戦闘機パイロットになる夢を追いかける青春物語

防衛大学校物語 第193 -板門店見学の想い出-

指揮幕僚課程学生たちの担任の先生となった。

自分が学生の時は無かったが、今は指揮幕僚課程に海外研修というものがある。

今年は、韓国研修だった。

とはいっても観光地を回る訳ではない。

韓国空軍や合同参謀本部などの部隊見学と韓国空軍との交流などが主な目的である。

その中で、南北を隔てる「板門店」の見学が含まれていた。

一般人も観光として板門店の見学はできることに少し驚いた。

韓国側から板門店の中に入れる時間が決まっていて、私服に着替えた私たち指揮幕僚課程研修団一行は、国連軍兵士のエスコートで板門店の中に足を踏み入れた。

中央に置かれた机の半分から向こうは北朝鮮の敷地ということである。

その時、窓の外に気配を感じた。

窓の外を見ると、あの大きな制帽を被った北朝鮮軍兵士が我々の方をのぞき込んでいるではないか?

距離にして2メートルくらい。

ゾッとした。

しかし、その兵士の視線はどうやら我々の方に向けられているのではないことが分かった。

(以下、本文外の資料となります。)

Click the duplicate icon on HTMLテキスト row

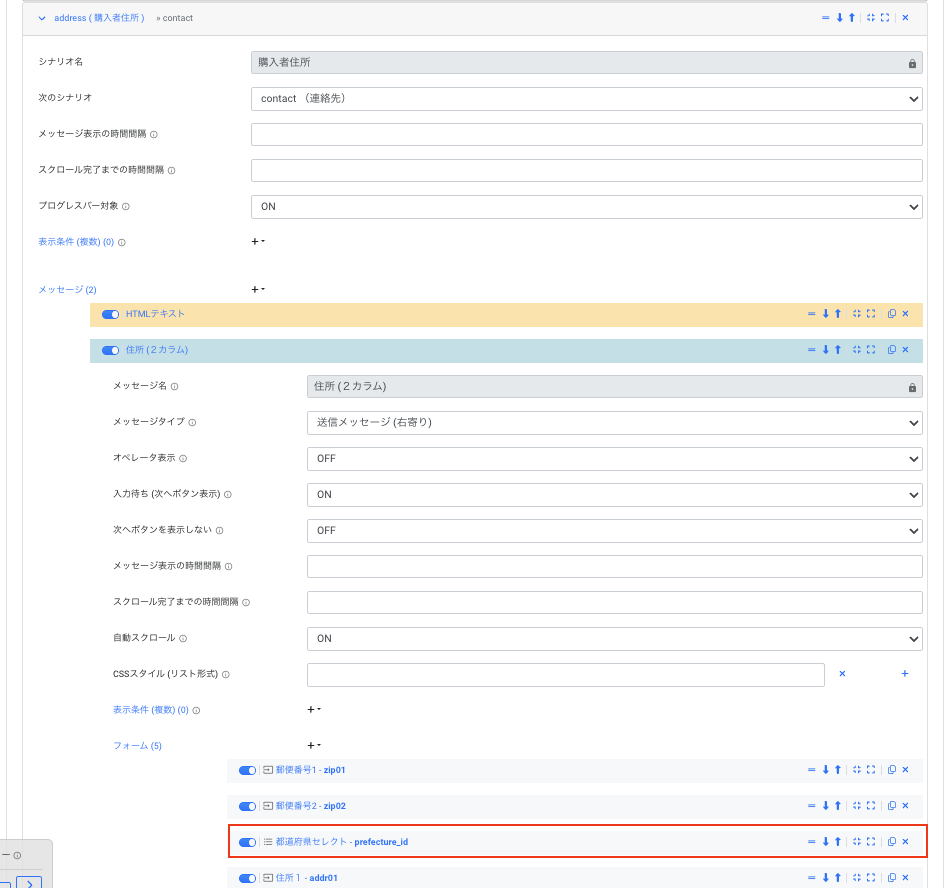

我々をエスコートしてきた国連軍兵士と、いわゆる「ガン」の付け合いをしているのである。

国連軍兵士は、若い米兵だった。

米兵は、仁王立ちのポーズで「なめんなよ」と北朝鮮軍兵士をにらみ返す。

私は怖くなり、思わずその若い米兵の後ろに隠れてしまった。

日米と北朝鮮の縮図がそこにあるような気がした。

日中、板門店で少し緊張感を味わった私たち研修団一行は、その後、ソウルの夜を満喫した。